Abdul Tejan-Cole, Executive Director of the Open Society Initiative for West Africa (OSIWA) takes issue with the neo-colonial critique, and instead contends that the ICC's targeting of African states is both warranted and necessary. He reminds us that an ICC intervention signals the failure or inability of a state to effectively deal with in stances of mass atrocities and human rights abuses. Under the principle of complementarity, a state's national court takes precedence over the ICC unless national courts are unable or unwilling to undertake investigations and prosecutions. Aside from the fact that many African cases stem from referrals made by the countries themselves, the focus of the ICC on Africa indicates that African countries lack the judicial infrastructure and capacity needed to successfully undertake cases relating to the offenses outlined in the Rome Statute of 1998.

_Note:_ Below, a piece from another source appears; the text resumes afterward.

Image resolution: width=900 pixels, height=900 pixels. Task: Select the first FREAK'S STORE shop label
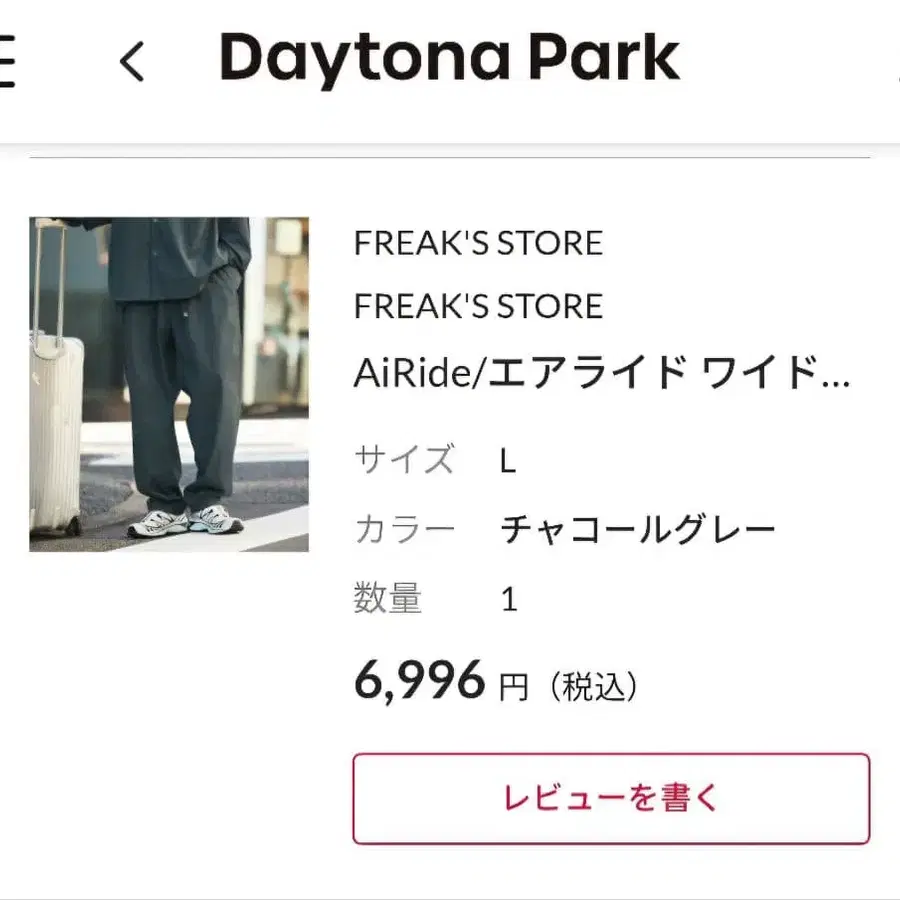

Commenting on a further criticism that the ICC is attempting to override African state sovereignty by disregarding its own principle of complementarity, Mararet deGuzman, Associate Professor of Law, argues that this claim is premised on a false perception of the ICC's jurisdiction. DeGuzman notes that the appointment of an African Prosecutor, Benzou Fatou Bensouda, is a major step in dissuading the perception that the ICC harbours an African bias, and notes that while criticism has come predominantly from African leaders and elites, the ICC continues to enjoy widespread support from African civil society. The election of Bensouda will perhaps partially remedy a further concern that the ICC applies Western legal processes and standards to an African context, and is thus insensitive to African voices and alternative methods of national post-conflict reconciliation such as traditional justice mechanisms.

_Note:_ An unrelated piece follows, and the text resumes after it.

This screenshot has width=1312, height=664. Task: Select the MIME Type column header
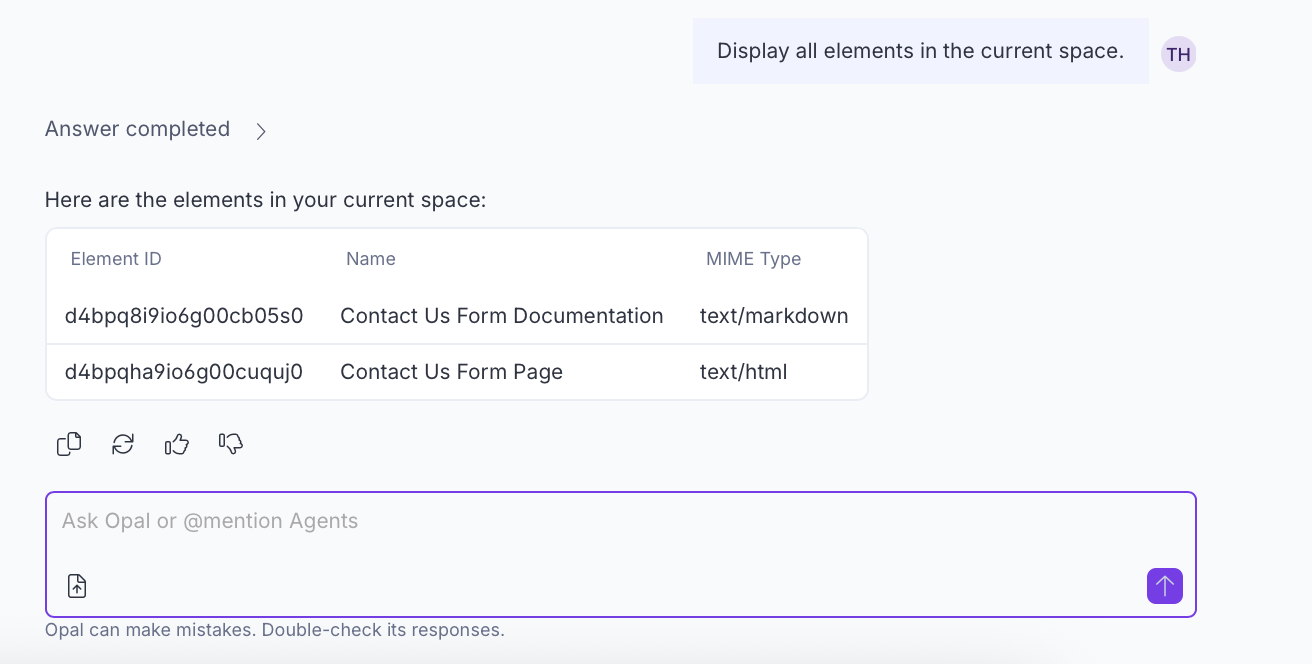point(753,259)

In response to the perceived African bias of the ICC, debates have emerged surrounding the potential for an African Court of Justice to find ‘African solutions to African problems.’ As the ICC cannot prosecute crimes prior to its establishment in 2002, the trial of former Chadian dictator, Hissene Habre, raised the possibility of an African trial of an international character. The case of Habre, accused of gross human rights abuses, is the first universal jurisdiction trial (national trial of an international crime) to take place in Africa, and will thus serve as a test-case for Africa and the AU’s capability to perhaps withdraw from the ICC and establish its own continental court of justice.